Deep Learning Processor IP Core Generation for Custom Board

This example uses:

Open Live Script

This example shows how to create custom board and generate a deep learning processor IP core for the custom board. In this example you:

Create a custom board and reference design
Estimate the network performance and board resource utilization
Generate a custom processor and bitstream
Deploy the network by using the custom bitstream

The image shows the process of deploying a network to a custom board and retrieving a prediction from the deployed network.

This example uses the Xilinx® Kintex® UltraScale™ KCU105 board. The board contains these blocks:

System reset block — Used to feed the clock and reset signals to the design.
Memory Interface Generator (MIG) IP block — Used to generate memory controllers and interfaces for Xilinx FPGAs.
MATLAB JTAG AXI Manager block — Used by MATLAB to access onboard memory location. For more details, see JTAG AXI Manager (HDL Verifier).

Integrate the generated deep learning processor IP core into your reference design. For more details, see Board and Reference Design Registration System (HDL Coder).

This image shows the generated deep learning processor IP core dl_processor0 integrated into the reference design.

Register Custom Board

Define the interface and attributes of a custom SoC board. To register the Xilinx® Kintex® UltraScale™ KCU105 board:

1. Create a board registration file with the name hdlcoder_board_customization.m and add it to the MATLAB path.
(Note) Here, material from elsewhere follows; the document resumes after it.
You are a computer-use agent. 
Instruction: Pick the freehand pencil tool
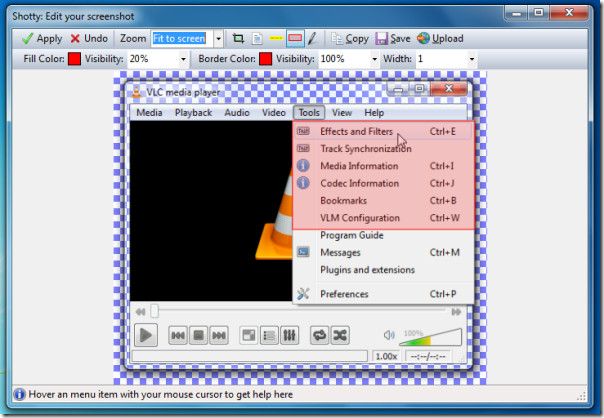click(312, 39)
The hdlcoder_board_customization.m function must return a second output. For more information, see Register a Custom Board (HDL Coder).

Set the target workflow to DeepLearningProcessor. For information on other target workflows supported by HDL Coder™, see Workflows in HDL Workflow Advisor (HDL Coder).

function [boardList, workflow] = hdlcoder_board_customization
  % Board plugin registration file
  % 1. Any registration file with this name on MATLAB path will be picked up
  % 2. Registration file returns a cell array pointing to the location of 
  %    the board plugins
  % 3. Board plugin must be a package folder accessible from MATLAB path,
  %    and contains a board definition file
  %
  % Copyright 2022 The MathWorks, Inc.

boardList = { ...
     'DLKCU105.plugin_board', ...
      };
workflow = hdlcoder.Workflow.DeepLearningProcessor;
end

2. Create the board definition file. To generate a deep learning processor, you must define the ExternalMemorySize. This property defines the memory size of the DDR on the target board.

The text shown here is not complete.